* Begin Provided data *

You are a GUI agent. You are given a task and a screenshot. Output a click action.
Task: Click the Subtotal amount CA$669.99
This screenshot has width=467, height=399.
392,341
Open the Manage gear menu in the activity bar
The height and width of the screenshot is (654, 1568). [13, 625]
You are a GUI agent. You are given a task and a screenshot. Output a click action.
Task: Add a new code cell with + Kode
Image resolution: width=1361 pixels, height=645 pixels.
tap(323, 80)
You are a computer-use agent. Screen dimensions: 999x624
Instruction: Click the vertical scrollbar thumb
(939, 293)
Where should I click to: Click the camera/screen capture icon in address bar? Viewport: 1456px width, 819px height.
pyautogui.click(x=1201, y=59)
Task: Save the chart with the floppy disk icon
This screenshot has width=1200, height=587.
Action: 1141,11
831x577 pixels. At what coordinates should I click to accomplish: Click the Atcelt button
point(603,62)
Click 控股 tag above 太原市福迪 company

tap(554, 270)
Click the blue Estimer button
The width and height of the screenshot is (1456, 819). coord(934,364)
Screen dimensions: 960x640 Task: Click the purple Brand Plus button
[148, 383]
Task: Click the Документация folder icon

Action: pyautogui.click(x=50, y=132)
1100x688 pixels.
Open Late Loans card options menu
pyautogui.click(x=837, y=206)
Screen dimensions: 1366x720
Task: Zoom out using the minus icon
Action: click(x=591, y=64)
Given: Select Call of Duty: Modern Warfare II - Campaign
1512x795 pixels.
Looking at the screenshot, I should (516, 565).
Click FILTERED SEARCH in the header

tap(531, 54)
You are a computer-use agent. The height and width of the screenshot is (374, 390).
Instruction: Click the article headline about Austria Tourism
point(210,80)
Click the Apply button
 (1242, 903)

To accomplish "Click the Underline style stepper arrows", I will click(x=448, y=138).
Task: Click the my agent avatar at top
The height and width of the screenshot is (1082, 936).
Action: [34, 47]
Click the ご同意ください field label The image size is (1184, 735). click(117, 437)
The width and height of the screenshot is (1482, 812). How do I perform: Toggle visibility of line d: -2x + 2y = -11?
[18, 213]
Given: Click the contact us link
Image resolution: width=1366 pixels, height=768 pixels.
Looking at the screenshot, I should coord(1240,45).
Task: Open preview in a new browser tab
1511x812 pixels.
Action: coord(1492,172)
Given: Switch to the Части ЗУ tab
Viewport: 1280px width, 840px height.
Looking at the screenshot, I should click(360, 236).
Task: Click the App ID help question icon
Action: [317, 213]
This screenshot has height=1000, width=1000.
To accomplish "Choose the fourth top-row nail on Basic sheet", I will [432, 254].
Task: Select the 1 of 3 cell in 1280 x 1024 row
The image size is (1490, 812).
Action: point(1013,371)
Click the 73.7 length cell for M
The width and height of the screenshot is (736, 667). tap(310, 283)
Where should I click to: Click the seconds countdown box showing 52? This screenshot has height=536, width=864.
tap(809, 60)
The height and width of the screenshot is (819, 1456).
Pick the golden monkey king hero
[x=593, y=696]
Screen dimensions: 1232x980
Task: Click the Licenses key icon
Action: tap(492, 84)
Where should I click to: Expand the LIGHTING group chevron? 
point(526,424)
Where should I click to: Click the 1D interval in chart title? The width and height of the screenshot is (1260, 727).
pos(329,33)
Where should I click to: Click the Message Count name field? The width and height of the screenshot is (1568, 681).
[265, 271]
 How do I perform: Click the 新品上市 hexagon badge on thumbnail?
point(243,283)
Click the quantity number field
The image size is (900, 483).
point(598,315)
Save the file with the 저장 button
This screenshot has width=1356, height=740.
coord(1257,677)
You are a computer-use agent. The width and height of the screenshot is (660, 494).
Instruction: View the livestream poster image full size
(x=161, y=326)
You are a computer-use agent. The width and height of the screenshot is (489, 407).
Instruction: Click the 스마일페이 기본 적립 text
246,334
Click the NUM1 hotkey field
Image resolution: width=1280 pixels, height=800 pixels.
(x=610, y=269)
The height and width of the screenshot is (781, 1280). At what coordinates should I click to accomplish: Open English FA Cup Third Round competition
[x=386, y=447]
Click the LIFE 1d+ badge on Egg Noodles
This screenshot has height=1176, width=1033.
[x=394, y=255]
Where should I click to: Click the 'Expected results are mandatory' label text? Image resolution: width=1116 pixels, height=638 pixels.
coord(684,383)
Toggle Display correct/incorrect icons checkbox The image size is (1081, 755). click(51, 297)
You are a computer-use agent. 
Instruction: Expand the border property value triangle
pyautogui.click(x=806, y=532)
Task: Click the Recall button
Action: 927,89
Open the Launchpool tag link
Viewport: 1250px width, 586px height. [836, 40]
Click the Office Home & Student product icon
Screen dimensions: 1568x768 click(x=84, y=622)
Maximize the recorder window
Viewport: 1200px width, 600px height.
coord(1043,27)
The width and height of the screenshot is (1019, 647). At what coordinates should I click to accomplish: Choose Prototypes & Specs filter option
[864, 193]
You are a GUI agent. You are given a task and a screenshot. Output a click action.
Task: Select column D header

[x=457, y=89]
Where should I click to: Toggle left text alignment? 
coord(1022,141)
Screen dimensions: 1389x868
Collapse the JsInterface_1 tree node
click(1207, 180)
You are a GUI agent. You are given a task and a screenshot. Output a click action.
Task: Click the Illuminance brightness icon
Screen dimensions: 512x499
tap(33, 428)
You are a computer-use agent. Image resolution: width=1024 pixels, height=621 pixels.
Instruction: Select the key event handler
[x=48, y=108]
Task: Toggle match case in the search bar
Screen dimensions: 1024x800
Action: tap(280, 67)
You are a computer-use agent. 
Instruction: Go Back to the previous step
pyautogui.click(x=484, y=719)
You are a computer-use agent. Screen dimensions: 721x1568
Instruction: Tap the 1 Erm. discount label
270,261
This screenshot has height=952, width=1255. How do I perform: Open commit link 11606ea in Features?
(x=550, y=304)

* End Provided data *

■ **Given task**
Output the material from the line containing "You are a computer-use agent. Screen dimensions: 999x624" through the line containing "Looking at the screenshot, I should coord(1240,45)." as a JSON list of strings, one string per line, skipping blank lines.

■ **The solution**
[
  "You are a computer-use agent. Screen dimensions: 999x624",
  "Instruction: Click the vertical scrollbar thumb",
  "(939, 293)",
  "Where should I click to: Click the camera/screen capture icon in address bar? Viewport: 1456px width, 819px height.",
  "pyautogui.click(x=1201, y=59)",
  "Task: Save the chart with the floppy disk icon",
  "This screenshot has width=1200, height=587.",
  "Action: 1141,11",
  "831x577 pixels. At what coordinates should I click to accomplish: Click the Atcelt button",
  "point(603,62)",
  "Click 控股 tag above 太原市福迪 company",
  "tap(554, 270)",
  "Click the blue Estimer button",
  "The width and height of the screenshot is (1456, 819). coord(934,364)",
  "Screen dimensions: 960x640 Task: Click the purple Brand Plus button",
  "[148, 383]",
  "Task: Click the Документация folder icon",
  "Action: pyautogui.click(x=50, y=132)",
  "1100x688 pixels.",
  "Open Late Loans card options menu",
  "pyautogui.click(x=837, y=206)",
  "Screen dimensions: 1366x720",
  "Task: Zoom out using the minus icon",
  "Action: click(x=591, y=64)",
  "Given: Select Call of Duty: Modern Warfare II - Campaign",
  "1512x795 pixels.",
  "Looking at the screenshot, I should (516, 565).",
  "Click FILTERED SEARCH in the header",
  "tap(531, 54)",
  "You are a computer-use agent. The height and width of the screenshot is (374, 390).",
  "Instruction: Click the article headline about Austria Tourism",
  "point(210,80)",
  "Click the Apply button",
  " (1242, 903)",
  "To accomplish \"Click the Underline style stepper arrows\", I will click(x=448, y=138).",
  "Task: Click the my agent avatar at top",
  "The height and width of the screenshot is (1082, 936).",
  "Action: [34, 47]",
  "Click the ご同意ください field label The image size is (1184, 735). click(117, 437)",
  "The width and height of the screenshot is (1482, 812). How do I perform: Toggle visibility of line d: -2x + 2y = -11?",
  "[18, 213]",
  "Given: Click the contact us link",
  "Image resolution: width=1366 pixels, height=768 pixels.",
  "Looking at the screenshot, I should coord(1240,45)."
]